Prompt: Set out exactly every line of the entries below, starting at the line that holds "Law Enforcement (204, 2072)" and stopping after the line that holds "Accessibility (542, 2072)".
(Data for this task)
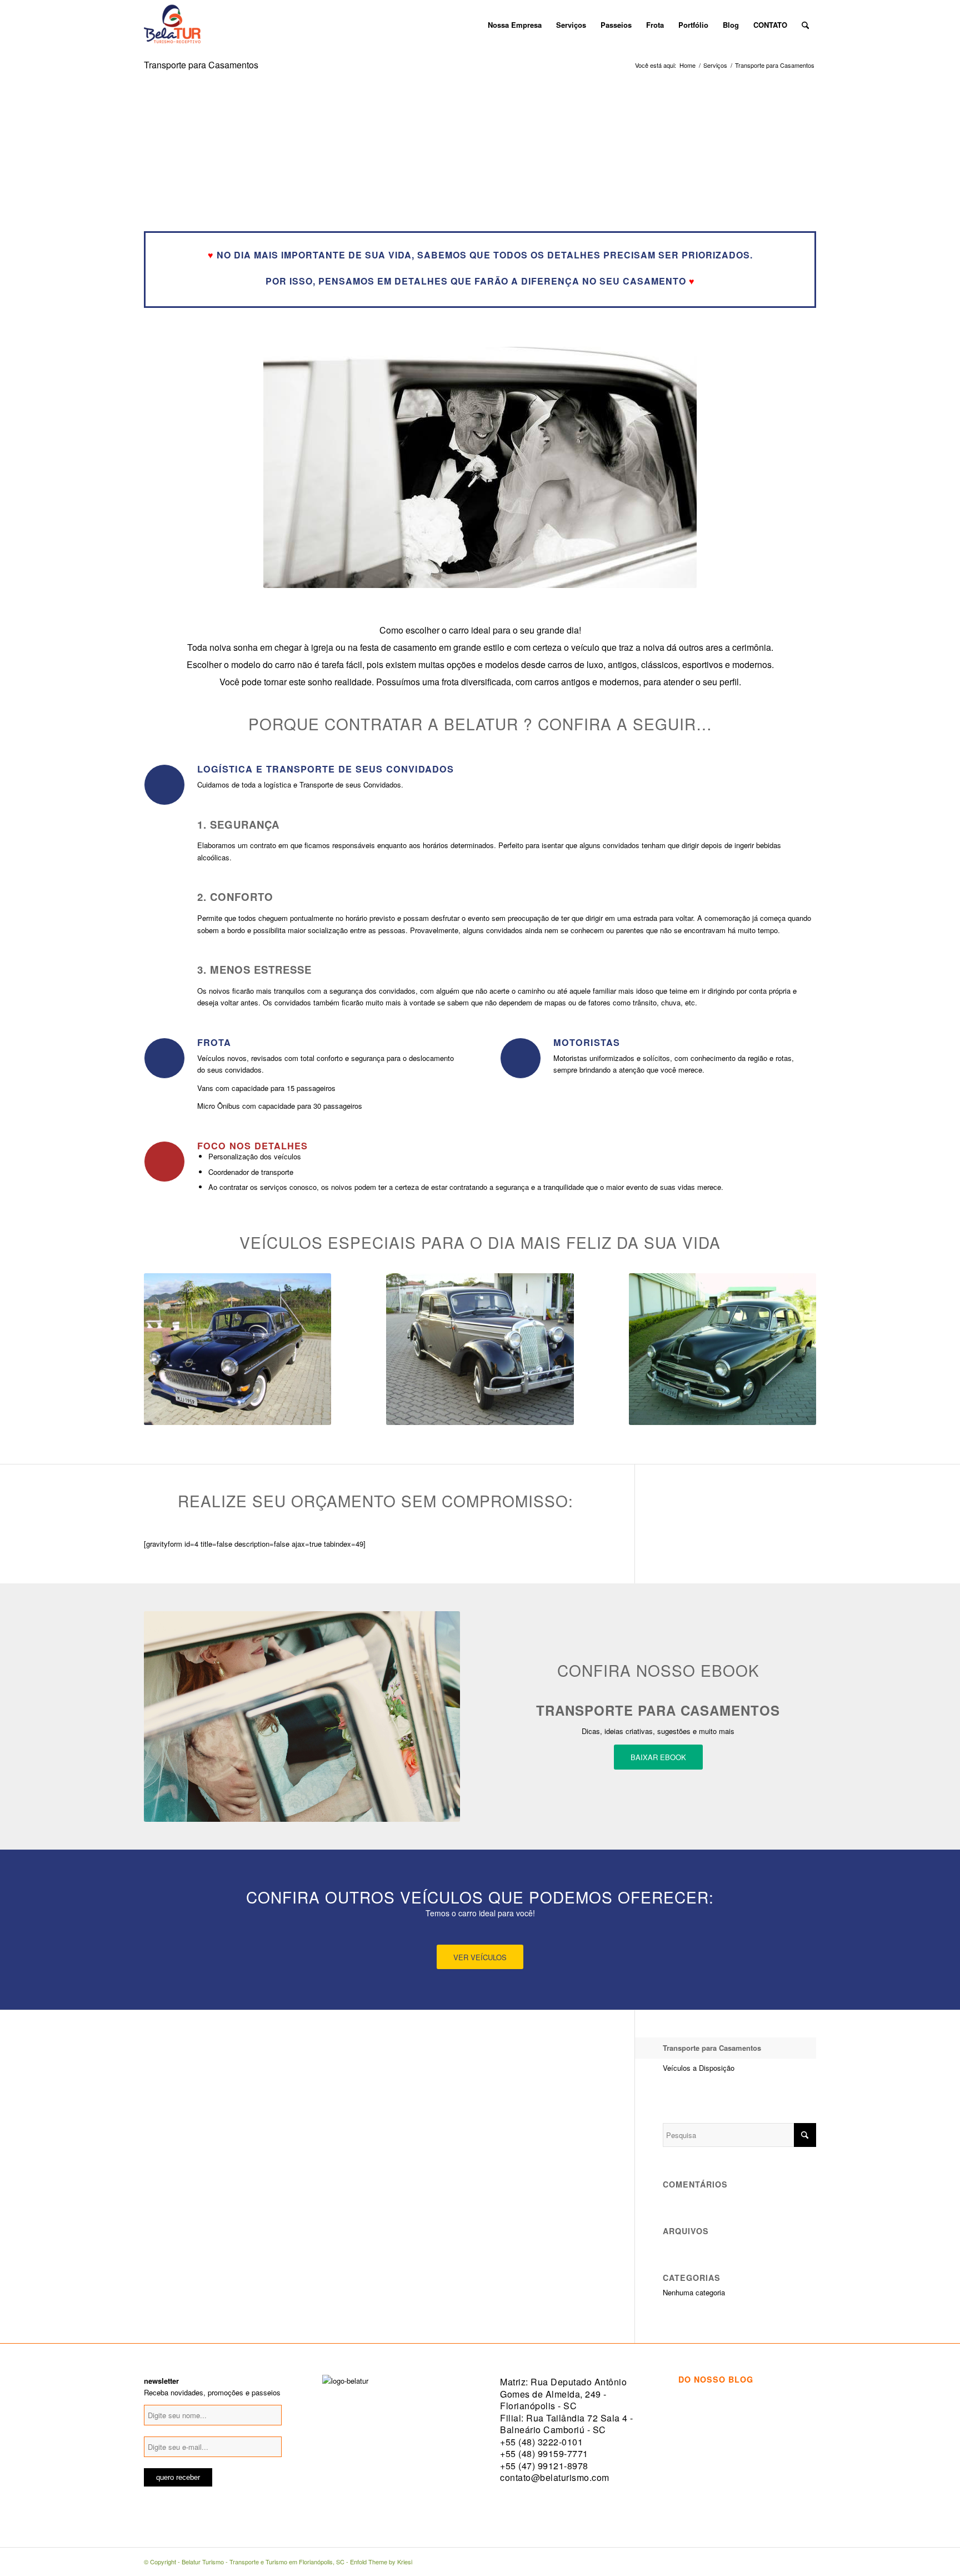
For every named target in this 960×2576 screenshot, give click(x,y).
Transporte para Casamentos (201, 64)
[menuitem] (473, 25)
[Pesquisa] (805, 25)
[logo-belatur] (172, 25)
(End Data for this task)
(Data for this task)
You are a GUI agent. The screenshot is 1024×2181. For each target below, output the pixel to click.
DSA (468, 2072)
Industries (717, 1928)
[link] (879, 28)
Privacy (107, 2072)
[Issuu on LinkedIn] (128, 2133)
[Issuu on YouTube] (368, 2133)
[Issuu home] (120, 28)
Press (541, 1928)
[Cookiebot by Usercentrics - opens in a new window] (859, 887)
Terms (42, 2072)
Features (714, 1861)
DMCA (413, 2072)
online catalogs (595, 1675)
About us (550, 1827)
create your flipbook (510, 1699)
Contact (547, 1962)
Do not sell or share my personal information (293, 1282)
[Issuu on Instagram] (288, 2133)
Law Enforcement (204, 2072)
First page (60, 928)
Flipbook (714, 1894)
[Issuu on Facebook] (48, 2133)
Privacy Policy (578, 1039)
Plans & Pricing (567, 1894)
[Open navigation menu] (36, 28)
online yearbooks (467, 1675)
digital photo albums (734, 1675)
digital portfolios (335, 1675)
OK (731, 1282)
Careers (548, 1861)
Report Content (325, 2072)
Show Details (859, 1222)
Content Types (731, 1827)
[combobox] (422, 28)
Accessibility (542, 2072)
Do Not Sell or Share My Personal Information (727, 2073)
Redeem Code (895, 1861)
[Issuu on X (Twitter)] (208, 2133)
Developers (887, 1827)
(End Data for this task)
Answer to this exercise:
Law Enforcement (204, 2072)
First page (60, 928)
Flipbook (714, 1894)
[Issuu on Facebook] (48, 2133)
Privacy Policy (578, 1039)
Plans & Pricing (567, 1894)
[Open navigation menu] (36, 28)
online yearbooks (467, 1675)
digital photo albums (734, 1675)
digital portfolios (335, 1675)
OK (731, 1282)
Careers (548, 1861)
Report Content (325, 2072)
Show Details (859, 1222)
Content Types (731, 1827)
[combobox] (422, 28)
Accessibility (542, 2072)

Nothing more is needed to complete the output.